» AUFGABE 1
Welche Funktion hat René Hertwig laut dem Artikel über das Aldi-Logistiklager in Aligse?
» AUFGABE 2
Wandeln Sie in der Auflistung die Zeilen ab der Zeile mit "Switch to the Rendering shelf tab" bis einschließlich der Zeile mit "I will pos(395,514)." in eine Markdown-Tabelle mit den Spalten „Nr“ und „Zeile“ um. Leerzeilen lassen Sie dabei weg.

Lehrte
Mittwoch, 23.05.2018 - 11:36 Uhr

Aldi-Logistiklager in Aligse: Auch der BUND stellt Mängel bei den Planungen fest

Aufn.:

ALIGSE

Nachdem die Bürgerinitiative Aligse-Kolshorn-Röddensen der Stadt Lehrte Fehler beim Thema Straßenverkehr und Lärm vorwirft, äußert sich nun auch BUND Region Hannover kritisch gegenüber den derzeit vorliegenden Planungen zum Aldi-Logistiklager in Aligse. Neben einer fehlenden Alternativenprüfung und einer mangelhaften Bürgerbeteiligung sieht der BUND aus naturschutzrechtlicher Sicht vor allem Fehler bei den geplanten Kompensationsmaßnahmen.

 

René Hertwig, Naturschutzreferent des BUND Region Hannover, stellt nach der Überprüfung der derzeit vorliegenden Planungsunterlagen fest: "Die Unterlagen sind mangelhaft und nicht ausreichend für eine sachgerechte Beurteilung des Vorhabens. So fehlen zum Beispiel Aussagen zu möglichen Alternativen, sowohl hinsichtlich des Standortes als auch bezüglich der eigentlichen Umsetzung des Vorhabens." Entsprechend der Anlage 1 zum Baugesetzbuch (BauGB) stelle die Alternativenprüfung einen Bestandteil des Bauleitplanverfahrens und insbesondere der Umweltprüfung dar. Dabei seien Standortalternativen aber auch Konzeptalternativen zu erörtern und die Gründe für die letztlich gewählte Alternative für jedermann nachvollziehbar darzulegen. "Das heißt, dass der Sachverhalt zumindest soweit ausgeführt wird, wie das für eine sachgerechte Entscheidung erforderlich ist. Bislang fehlen diese Angaben, sodass für die rechtlich sichere Beurteilung des Vorhabens zunächst alle möglichen Alternativen untersucht werden müssen", so der BUND.

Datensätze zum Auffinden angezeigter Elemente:
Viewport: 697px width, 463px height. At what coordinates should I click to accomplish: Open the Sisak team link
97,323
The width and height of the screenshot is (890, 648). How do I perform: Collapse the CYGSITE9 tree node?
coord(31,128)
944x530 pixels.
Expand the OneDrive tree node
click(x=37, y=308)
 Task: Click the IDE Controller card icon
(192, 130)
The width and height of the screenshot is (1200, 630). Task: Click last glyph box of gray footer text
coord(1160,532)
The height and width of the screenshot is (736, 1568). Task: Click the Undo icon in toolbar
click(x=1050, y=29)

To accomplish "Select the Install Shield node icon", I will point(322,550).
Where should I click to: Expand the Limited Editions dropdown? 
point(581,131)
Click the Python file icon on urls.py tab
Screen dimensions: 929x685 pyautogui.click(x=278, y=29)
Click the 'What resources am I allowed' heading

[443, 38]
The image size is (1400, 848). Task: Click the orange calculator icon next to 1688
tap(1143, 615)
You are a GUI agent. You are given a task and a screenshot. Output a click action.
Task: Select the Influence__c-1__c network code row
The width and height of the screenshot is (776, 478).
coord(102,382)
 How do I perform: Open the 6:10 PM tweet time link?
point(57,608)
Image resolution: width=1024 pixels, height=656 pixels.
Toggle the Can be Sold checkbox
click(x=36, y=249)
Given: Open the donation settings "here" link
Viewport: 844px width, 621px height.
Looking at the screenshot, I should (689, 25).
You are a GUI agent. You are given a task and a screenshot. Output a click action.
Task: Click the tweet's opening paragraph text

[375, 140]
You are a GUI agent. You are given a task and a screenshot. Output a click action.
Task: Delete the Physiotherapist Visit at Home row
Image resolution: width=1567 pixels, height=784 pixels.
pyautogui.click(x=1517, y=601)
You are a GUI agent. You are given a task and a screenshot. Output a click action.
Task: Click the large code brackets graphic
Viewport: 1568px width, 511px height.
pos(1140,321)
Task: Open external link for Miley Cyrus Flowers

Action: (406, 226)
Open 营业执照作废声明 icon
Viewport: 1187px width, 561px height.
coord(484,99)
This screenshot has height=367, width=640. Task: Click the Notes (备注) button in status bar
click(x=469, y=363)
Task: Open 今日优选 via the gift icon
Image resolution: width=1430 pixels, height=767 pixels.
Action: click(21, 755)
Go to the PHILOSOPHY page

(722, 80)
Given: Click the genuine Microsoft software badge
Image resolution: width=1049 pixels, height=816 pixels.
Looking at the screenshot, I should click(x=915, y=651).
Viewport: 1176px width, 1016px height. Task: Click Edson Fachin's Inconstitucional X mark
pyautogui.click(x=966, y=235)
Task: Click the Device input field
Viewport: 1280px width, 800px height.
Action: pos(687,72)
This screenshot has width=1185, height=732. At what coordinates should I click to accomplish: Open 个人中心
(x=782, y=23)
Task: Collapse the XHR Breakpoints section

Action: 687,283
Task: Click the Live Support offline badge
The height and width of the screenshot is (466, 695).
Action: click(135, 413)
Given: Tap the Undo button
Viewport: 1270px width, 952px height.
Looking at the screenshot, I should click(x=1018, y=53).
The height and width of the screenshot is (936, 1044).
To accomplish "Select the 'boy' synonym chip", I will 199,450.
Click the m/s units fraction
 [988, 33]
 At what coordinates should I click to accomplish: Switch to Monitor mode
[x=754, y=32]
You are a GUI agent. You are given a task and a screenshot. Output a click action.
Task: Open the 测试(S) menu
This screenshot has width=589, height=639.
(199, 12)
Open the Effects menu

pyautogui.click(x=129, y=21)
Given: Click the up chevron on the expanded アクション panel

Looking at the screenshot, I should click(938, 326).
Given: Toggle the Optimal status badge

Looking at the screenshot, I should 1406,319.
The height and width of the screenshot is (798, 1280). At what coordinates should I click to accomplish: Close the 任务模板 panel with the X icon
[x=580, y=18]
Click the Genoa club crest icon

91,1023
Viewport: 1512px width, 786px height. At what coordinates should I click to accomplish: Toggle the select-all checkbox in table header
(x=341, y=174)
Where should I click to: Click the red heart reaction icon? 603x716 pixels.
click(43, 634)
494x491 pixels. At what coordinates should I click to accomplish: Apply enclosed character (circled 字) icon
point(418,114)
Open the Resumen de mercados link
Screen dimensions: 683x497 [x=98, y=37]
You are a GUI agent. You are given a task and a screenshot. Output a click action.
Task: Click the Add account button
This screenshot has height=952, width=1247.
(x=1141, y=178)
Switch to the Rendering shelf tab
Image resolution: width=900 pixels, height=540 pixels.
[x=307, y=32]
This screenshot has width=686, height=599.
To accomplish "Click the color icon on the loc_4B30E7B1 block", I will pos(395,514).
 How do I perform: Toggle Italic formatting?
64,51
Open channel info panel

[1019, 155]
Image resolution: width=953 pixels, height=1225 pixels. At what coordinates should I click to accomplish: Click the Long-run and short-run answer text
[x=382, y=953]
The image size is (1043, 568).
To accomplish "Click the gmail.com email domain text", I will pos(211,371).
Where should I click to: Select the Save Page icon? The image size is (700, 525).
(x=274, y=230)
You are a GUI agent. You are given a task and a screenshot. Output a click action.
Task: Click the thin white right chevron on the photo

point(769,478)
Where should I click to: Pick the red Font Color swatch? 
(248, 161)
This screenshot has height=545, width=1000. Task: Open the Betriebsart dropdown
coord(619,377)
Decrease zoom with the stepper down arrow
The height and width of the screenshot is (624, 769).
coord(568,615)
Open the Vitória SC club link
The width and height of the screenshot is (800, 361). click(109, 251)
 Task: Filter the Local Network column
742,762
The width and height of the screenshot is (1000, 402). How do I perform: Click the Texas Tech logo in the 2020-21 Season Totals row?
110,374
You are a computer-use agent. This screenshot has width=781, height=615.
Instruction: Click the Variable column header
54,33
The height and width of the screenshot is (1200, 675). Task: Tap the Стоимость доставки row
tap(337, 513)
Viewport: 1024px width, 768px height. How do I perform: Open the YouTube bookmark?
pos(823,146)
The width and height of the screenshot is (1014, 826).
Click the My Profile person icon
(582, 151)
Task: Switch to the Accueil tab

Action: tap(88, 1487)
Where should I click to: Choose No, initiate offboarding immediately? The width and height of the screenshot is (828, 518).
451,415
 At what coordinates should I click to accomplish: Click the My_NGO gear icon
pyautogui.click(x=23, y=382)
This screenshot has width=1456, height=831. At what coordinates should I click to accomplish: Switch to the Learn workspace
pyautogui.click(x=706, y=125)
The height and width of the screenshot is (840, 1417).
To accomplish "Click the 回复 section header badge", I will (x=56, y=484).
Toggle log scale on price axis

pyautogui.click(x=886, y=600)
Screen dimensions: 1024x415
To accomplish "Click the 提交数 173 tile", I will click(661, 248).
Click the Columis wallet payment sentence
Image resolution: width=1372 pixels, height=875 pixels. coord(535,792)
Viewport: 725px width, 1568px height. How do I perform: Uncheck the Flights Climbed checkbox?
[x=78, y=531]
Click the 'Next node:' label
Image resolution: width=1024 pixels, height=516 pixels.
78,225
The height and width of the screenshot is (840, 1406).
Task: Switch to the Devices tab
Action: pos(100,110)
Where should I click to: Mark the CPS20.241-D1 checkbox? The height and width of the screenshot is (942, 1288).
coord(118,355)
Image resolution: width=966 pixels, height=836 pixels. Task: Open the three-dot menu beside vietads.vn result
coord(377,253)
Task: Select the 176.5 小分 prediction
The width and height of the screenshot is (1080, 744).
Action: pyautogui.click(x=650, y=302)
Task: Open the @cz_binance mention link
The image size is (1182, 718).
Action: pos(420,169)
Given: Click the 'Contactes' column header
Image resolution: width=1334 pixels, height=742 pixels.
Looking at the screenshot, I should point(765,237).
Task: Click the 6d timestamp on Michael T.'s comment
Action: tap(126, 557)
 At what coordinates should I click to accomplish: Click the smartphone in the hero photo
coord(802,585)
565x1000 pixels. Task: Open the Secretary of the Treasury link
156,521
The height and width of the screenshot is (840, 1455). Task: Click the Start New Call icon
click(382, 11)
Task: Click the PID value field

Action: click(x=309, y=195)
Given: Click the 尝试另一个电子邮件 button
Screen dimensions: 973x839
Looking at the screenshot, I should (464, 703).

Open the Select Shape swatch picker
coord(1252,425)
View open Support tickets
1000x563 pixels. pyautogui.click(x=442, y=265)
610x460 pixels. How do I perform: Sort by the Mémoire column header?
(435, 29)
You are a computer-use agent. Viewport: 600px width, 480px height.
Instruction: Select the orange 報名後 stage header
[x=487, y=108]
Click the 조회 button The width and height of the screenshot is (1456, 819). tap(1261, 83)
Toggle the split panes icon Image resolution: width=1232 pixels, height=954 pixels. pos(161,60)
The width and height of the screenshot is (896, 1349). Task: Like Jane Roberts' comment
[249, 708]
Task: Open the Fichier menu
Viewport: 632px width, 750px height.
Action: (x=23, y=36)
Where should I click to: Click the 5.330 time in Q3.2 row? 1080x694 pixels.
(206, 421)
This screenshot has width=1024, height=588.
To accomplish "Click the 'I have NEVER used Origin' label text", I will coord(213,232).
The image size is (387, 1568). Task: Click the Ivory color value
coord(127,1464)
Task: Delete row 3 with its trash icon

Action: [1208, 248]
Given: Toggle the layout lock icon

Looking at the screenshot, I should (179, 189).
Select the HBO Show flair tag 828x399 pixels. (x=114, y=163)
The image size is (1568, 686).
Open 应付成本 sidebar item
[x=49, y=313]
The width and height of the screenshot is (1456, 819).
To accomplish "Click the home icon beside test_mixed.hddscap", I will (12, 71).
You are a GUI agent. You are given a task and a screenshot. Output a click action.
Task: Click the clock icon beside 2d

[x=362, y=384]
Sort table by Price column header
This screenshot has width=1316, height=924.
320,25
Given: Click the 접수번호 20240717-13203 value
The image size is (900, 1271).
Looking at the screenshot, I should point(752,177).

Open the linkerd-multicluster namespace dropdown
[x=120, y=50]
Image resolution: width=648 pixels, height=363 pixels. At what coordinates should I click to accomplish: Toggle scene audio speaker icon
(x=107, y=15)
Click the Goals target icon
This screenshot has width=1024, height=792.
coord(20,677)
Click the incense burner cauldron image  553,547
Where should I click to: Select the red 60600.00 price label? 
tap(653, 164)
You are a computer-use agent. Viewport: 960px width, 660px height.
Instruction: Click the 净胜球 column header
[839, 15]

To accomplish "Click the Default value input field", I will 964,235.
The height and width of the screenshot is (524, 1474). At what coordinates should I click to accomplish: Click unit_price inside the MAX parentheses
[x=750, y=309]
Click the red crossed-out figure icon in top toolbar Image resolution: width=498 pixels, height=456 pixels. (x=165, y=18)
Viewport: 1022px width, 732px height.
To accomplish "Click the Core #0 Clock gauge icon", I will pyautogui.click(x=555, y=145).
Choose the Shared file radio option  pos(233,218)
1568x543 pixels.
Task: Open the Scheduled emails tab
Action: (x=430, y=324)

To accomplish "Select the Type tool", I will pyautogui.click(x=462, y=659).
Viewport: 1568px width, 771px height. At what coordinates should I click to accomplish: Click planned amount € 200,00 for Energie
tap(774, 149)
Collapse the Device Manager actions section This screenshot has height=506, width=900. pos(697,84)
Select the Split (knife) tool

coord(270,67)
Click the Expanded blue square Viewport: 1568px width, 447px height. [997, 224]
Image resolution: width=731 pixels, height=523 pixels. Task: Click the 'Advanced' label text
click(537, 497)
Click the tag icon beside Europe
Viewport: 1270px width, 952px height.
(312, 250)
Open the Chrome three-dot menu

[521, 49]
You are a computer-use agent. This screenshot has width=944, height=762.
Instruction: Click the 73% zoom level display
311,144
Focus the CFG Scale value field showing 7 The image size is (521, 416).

» LÖSUNG 1
Er ist Naturschutzreferent des BUND Region Hannover.

» LÖSUNG 2
| Nr | Zeile |
|---|---|
| 1 | Switch to the Rendering shelf tab |
| 2 | Image resolution: width=900 pixels, height=540 pixels. |
| 3 | [x=307, y=32] |
| 4 | This screenshot has width=686, height=599. |
| 5 | To accomplish "Click the color icon on the loc_4B30E7B1 block", I will pos(395,514). |